Evidence for inflammatory and secretagogue lipids in cyst fluids from patients with autosomal dominant polycystic kidney disease.

Advanced autosomal dominant polycystic kidney disease (ADPKD) is characterized morphologically by massive cyst enlargement, moderate interstitial infiltration with mononuclear cells, and extensive fibrosis. In patients affected by a common genotype (PKD1), it has been suggested that the progressive decline in renal function that transpires over a highly variable time course may be due to endogenous or exogenous epigenetic factors.
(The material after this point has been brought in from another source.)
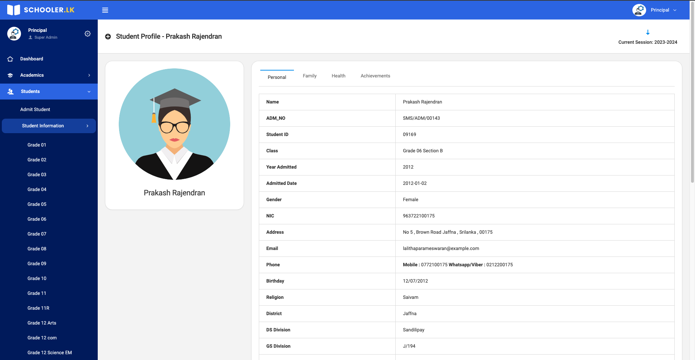
Task: Click the Students person icon
Action: (10, 92)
We have postulated that a neutral lipid, discovered in human cyst fluid and stimulating the rates of transepithelial fluid secretion and cellular proliferation of renal epithelial cells in vitro may have a potential role in cyst growth and the progressive decline of kidney function. In this study, we used thin-layer chromatography (TLC) and high-performance TLC (HPTLC) to determine whether lipid extracts of human cyst fluid stimulated monocyte chemotaxis in vitro. Monocyte chemotactic activity, determined by the transmembrane migration of murine RAW 264.7 cells, was stimulated (delta 26.0 +/- 1.5 optical density units) by a lipid fraction less polar than sphingosine but more polar by TLC and HPTLC than 1-monooleoylglycerol. A high level of secretagogue activity was detected in this fraction (delta 0.336 +/- 0.022 microliter/cm2 1 hr) and to a lesser extent (delta 0.253 +/- 0.022 microliter/cm2/hr) in a neighboring fraction that encompassed the 1-monooleoylglycerol standard. Cyst fluid with undetectable secretagogue activity had a monocyte chemotactic-activity level only 18% as great as fluids with high levels of secretagogue activity. The secretagogue and chemotactic activities in TLC-HPTLC fractions were resistant to treatment with KOH, but both were diminished by HCl, borohydride, or periodate. Rat proximal tubule cultures incubated with oleate complexed with albumin elaborated secretagogue and chemotactic activities in the conditioned medium, with TLC-HPTLC mobility characteristics similar to the biologically active cyst fluid lipids. On the basis of these studies, we conclude that human cyst fluids harbor potent secretagogue and chemotactic lipids that may have a role in determining the functional course of ADPKD. On the basis of preliminary chemical characterizations, we suggest that the secretatogue and monocyte chemotactic activities of cyst fluid may reflect the action of lipid molecules of similar structure, the source of which may be renal epithelial cells.